• [Selected text]
The glacier-bound conditions that had forced the PaleoIndians into a nomadic existence receded somewhat during the Archaic era (8,000 - 1,000 BC) and during this time Archaic Indians began to settle much smaller territories. Hunting smaller animals - like deer and turkeys - and gathering berries, nuts and vegetables, the Archaic Indians established settlements as competition for resource grew from rival bands.

The Archaic Indians activities within the caves have evaded complete understanding by anthropologists and archaeologists, although they suggest that the Indians may have been collecting selenite, mirabilite, epsomite and gypsum. The reasons for this, however, are also unclear, although the materials may have been used for trading or utilised ceremonially or medicinally.

During the next couple of thousand years, the Indians used the materials from the caves for trade, while hunting, farming and building their homes on the surface.

However, the arrival of European settlers pushed the Indians from their established territories and the use of the caves became less frequent. The caves were 'discovered' by Europeans settlers in the late-18th Century, but were given the name 'Mammoth Cave' in 1812. The cave system is rich in sodium nitrate, or saltpetre, which was mined for use in the manufacture of gunpowder during the War of 1812.

The National Park

With the end of the war and the demand for saltpetre, the caves became a source of intrigue and invited investigation from ordinary folk. From 1816 onwards, the caves were a tourist attraction that gathered attention by word of mouth and by the publicised journal entries of those who visited them. The area not only offered the caves to draw tourists, but also a huge area of natural beauty, thick with rugged forests and fish-laden rivers.

During the 20th Century, the caves' draw for tourists continued, and on 1 July, 1941 the Mammoth Cave officially became a National Park.

• [Exercise requirements] Copy out the Mammoth Cave passage word for word, everything from "With the end" down to "and fish-laden rivers.".

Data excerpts
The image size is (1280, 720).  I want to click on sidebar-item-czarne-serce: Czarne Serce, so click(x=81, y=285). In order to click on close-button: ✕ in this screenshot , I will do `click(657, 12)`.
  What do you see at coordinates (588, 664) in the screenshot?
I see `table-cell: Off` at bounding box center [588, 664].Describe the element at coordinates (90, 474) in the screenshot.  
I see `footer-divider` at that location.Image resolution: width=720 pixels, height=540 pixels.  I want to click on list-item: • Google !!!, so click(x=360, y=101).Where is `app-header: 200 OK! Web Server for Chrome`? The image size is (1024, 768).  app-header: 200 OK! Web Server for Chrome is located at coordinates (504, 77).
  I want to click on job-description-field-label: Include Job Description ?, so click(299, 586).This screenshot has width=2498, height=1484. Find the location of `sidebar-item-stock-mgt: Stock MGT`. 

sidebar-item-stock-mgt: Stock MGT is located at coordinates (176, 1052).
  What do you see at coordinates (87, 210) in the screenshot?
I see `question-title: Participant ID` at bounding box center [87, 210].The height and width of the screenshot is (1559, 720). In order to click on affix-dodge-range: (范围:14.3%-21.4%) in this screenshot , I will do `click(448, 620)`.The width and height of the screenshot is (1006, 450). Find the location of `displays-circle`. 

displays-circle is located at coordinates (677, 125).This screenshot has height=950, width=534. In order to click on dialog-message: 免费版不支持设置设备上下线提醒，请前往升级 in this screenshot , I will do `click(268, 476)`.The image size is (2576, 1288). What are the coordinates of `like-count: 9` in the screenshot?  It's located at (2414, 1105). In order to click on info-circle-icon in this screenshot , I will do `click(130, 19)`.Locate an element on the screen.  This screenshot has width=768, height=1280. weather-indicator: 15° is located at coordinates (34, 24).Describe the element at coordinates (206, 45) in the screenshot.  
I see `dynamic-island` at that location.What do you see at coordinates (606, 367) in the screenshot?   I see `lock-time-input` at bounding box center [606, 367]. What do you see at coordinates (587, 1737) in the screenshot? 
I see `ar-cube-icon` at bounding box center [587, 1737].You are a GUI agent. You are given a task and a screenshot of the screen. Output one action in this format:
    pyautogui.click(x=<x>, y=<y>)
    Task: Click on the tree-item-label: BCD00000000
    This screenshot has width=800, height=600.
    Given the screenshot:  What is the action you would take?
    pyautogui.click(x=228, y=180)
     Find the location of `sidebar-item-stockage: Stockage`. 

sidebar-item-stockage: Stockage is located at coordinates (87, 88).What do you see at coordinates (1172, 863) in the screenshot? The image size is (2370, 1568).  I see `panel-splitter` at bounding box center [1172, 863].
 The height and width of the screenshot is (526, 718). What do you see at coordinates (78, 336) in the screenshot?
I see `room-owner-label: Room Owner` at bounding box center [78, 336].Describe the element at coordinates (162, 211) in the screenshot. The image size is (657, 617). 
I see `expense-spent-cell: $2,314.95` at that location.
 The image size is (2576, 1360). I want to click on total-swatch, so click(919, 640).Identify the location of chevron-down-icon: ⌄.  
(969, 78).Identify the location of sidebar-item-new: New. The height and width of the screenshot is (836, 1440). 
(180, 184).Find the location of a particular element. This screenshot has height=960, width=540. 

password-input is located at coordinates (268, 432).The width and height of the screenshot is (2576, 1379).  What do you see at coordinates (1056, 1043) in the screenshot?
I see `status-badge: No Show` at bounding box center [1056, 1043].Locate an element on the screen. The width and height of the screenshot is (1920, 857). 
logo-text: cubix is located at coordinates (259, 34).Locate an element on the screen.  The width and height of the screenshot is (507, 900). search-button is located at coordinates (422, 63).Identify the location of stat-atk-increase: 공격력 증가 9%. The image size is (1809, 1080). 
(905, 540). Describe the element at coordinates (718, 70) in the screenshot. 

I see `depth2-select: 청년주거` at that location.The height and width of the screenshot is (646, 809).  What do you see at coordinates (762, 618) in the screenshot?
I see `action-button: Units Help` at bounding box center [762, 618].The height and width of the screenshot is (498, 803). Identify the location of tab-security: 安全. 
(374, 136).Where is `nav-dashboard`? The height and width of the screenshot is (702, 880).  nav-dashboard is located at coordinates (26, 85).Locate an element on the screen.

• [Exercise solution]
With the end of the war and the demand for saltpetre, the caves became a source of intrigue and invited investigation from ordinary folk. From 1816 onwards, the caves were a tourist attraction that gathered attention by word of mouth and by the publicised journal entries of those who visited them. The area not only offered the caves to draw tourists, but also a huge area of natural beauty, thick with rugged forests and fish-laden rivers.